Three Men in a Boat (To Say Nothing of the Dog)
Why did the narrator think that the barometer was useless?
three men in a boat
three men in a boat
The narrator believed the barometer to be useless because it was never accurate.
The weather is a thing that is beyond me altogether. I never can understand it. The barometer is useless: it is as misleading as the newspaper forecast.
There was one hanging up in a hotel at Oxford at which I was staying last spring, and, when I got there, it was pointing to “set fair.” It was simply pouring with rain outside, and had been all day; and I couldn’t quite make matters out. I tapped the barometer, and it jumped up and pointed to “very dry.” The Boots stopped as he was passing, and said he expected it meant to-morrow. I fancied that maybe it was thinking of the week before last, but Boots said, No, he thought not.

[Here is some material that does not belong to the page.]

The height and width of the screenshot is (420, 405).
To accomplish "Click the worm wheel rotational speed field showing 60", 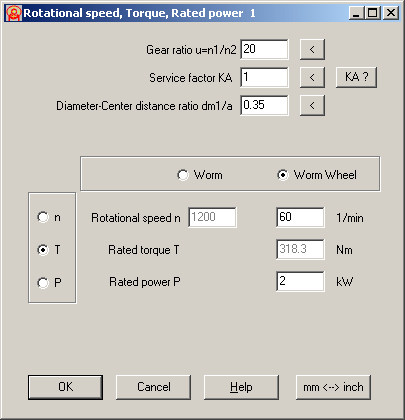I will (300, 217).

I tapped it again the next morning, and it went up still higher, and the rain came down faster than ever. On Wednesday I went and hit it again, and the pointer went round towards “set fair,” “very dry,” and “much heat,” until it was stopped by the peg, and couldn’t go any further. It tried its best, but the instrument was built so that it couldn’t prophesy fine weather any harder than it did without breaking itself. It evidently wanted to go on, and prognosticate drought, and water famine, and sunstroke, and simooms, and such things, but the peg prevented it, and it had to be content with pointing to the mere commonplace “very dry.”